No se sabe cuánto tiempo pasó hasta que, poco a poco, fueron despertando, y recuperando fuerzas. Oyeron unos chillidos y se asustaron. ¿A quién pertenecían esos gritos? Se miraron unos a otros; tenían que ver qué estaba sucediendo (entre otras cosas, por su propia seguridad y, por otra parte, para saber a qué se tenían que enfrentar).
Se adentraron en la vegetación: era muy abundante. Con sigilo se acercaron adonde se oían los gritos y los cánticos. Cuál fue su sorpresa al ver a unos indígenas frente a una estatua enorme. Ofrecían un sacrificio humano a su dios.
Había, en una piedra plana, una chica muy joven. Gritaba sin cesar; estaba claro que no estaba de acuerdo con ese ritual. Poco a poco, los indígenas se fueron, y la dejaron allí, atada de pies y manos.
Los piratas esperaron a que se alejaran los indígenas; se acercaron a la chica y le desataron las manos y los pies. Le preguntaron:
⎯ ¿Cómo estás? ¿Por qué te han hecho esto?
La chica, con algo de dificultad, les contestó:
⎯ Me llamo Yanira, y conozco vuestro idioma. Me lo enseñó un misionero, que vino hace unos años. Me habéis salvado de una muerte segura. Le ofrecen al dios, cada cierto tiempo, un sacrificio. Tiene que ser una virgen, y este año me ha tocado a mí. ¿Qué hacéis vosotros aquí?

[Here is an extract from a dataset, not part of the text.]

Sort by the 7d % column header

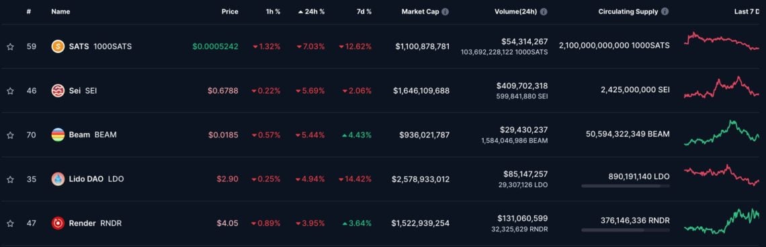(x=363, y=11)
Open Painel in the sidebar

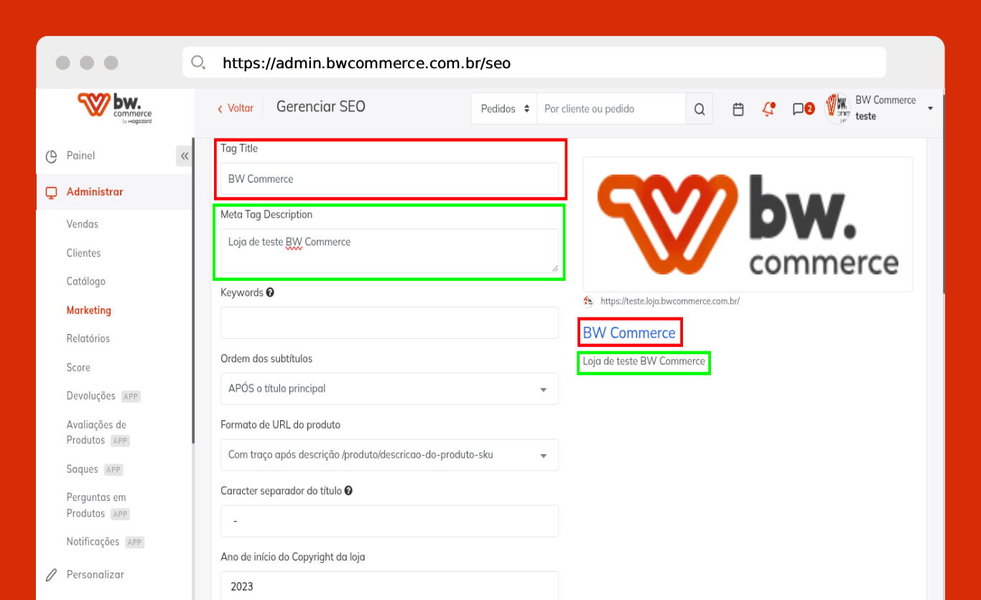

⎯Hemos naufragado. Íbamos en busca del tesoro escondido de Pirata Barba Negra. Según el mapa, estaba en una isla del pacífico. Se llama Samoa.
⎯Estáis de enhorabuena: esta es la isla. Como me habéis ayudado, ahora seré yo quien os guíe. Enseñadme el mapa. —El capitán sacó la piel donde estaba dibujado el mapa, y se lo mostró. La chica lo miró atentamente. Le dio unas cuantas vueltas, hasta encontrar la situación correcta, y les dijo—: No está lejos de aquí. Hay que andar un poco, antes de situarnos en lugar preciso. Y, a partir de ahí, es cosa vuestra.
Se pusieron muy contentos: estaban en la dirección correcta. Siguieron adelante, y por fin llegaron al punto de partida. A partir de allí tenían que contar cien pasos, torcer a la izquierda. Y veinte pasos más. Cuando llegaron, consultaron el mapa y vieron justamente ahí un árbol que era el que indicaba dónde estaba el tesoro.
Se pusieron a cavar. Se iban turnando para llegar al tesoro, y hacerlo más rápido; al cabo de unas horas, tropezaron con algo duro. Lo habían conseguido: lo sacaron y, al abrirlo, cuál fue su sorpresa al ver un cofre lleno de monedas de oro y joyas.
Una vez que se tranquilizaron y descansaron un poco, decidieron ir a ver si encontraban el barco para poder repararlo y seguir su viaje de vuelta, y así lo hicieron. Recorrieron un buen tramo de la playa, mirando a todos los lados, buscando los restos de la embarcación.
Al final lo consiguieron. Cuando se iban a poner en marcha, se reunieron todos los piratas y todos coincidieron: tenían que llevarse con ellos a Yanira pues, si la dejaban en la isla, su final sería trágico. Y, además, los había ayudado en todo, por lo cual le estaban muy agradecidos.
Así, se dispusieron a surcar los mares hasta llegar a su destino.